They are trying for COMPLETE ISOLATION?

Some who doo voo doo spec?


----------



## goose134 (Nov 12, 2007)

> They are trying for COMPLETE ISOLATION?


The Siemems rep didn't have a good answer for this. He's not even sure how to achieve it and had to RFI this question himself. I do know that there is an grounding conductor and and isolated grounding conductor in the raceway, both of them the same size as phase conductors

Aside from the PVC to EMT idea, I'm not sure there is a way to isolate the equipment. I agree that it may be a bit of snake oil, but I'm no engineer.


----------



## MDShunk (Jan 7, 2007)

An actual dielectric coupling is only available from a plumbing supply house. I get the same spec on federal jobs, and I just do it with a short PVC section. Passes muster with the Army and the CIA so far.


----------



## MDShunk (Jan 7, 2007)

brian john said:


> They are trying for COMPLETE ISOLATION?
> 
> Some who doo voo doo spec?


Brian, it's an anti-wiretapping spec. Bad guys can use the pipe as one conductor of the mic. I have no idea why it's in an MRI room spec.


----------



## KayJay (Jan 20, 2008)

I don't believe there is a need for any special dielectric fitting, since 250.96* allows one or more listed nonmetallic fittings to be installed on a metallic raceway at the equipment enclosure for that purpose, as long as the raceway encloses only the conductors supplying that piece of equipment.
It appears that this gets around the requirement of 358.6 for listed EMT fittings.

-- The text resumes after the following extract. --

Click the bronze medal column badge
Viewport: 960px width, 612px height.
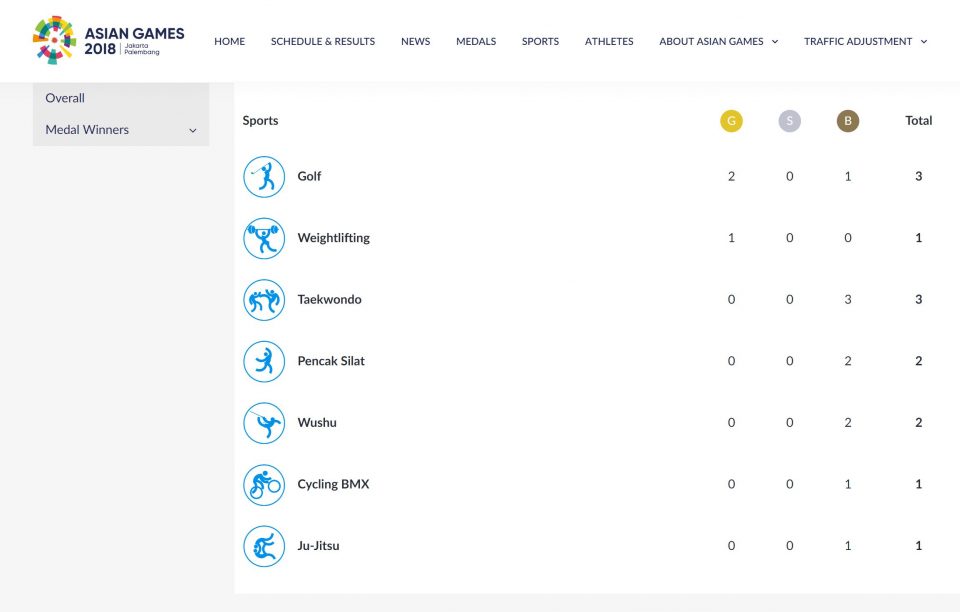tap(848, 121)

BTW: 300.10, Exception #2, references 250.96.
*


----------



## RePhase277 (Feb 5, 2008)

Maybe you could use a junction box adapter slip fitting into a female adapter, then screw the EMT fitting into it.


----------



## goose134 (Nov 12, 2007)

> Maybe you could use a junction box adapter slip fitting into a female adapter, then screw the EMT fitting into it.


This is right along the lines of what I was thinking. It is probably the least ghetto of my options.


----------



## KayJay (Jan 20, 2008)

I don’t see that there’s any specific way to do it as long as the nonmetallic fittings are listed.
If the equipment has a threaded enclosure, go ahead and use a T/A and an F/A back to back with just enough RNC between them to butt the two together. If it’s just a KO in a sheet metal box, use the F/A and a box adapter like you were talking about. Unless Siemens has there own specifications, I can't see any issue.

What is interesting and kind of ghetto though, is that it sounds like the previous inspector allowed you to use those black rubber Fernco, no-hub DWV plumbing fittings for electrical work and it passed it. :whistling2:


----------



## goose134 (Nov 12, 2007)

> What is interesting and kind of ghetto though, is that it sounds like the previous inspector allowed you to use those black rubber Fernco, no-hub DWV plumbing fittings for electrical work and it passed it. :whistling2:


I probably didn't describe them well, but these were not plumbing fittings. There was a locknut on a threaded base that was part of an assembly that LOOKED like a plumbing no-hub. Again, I've searched for these a bit and can't find them so maybe they're not what I thought they were.


----------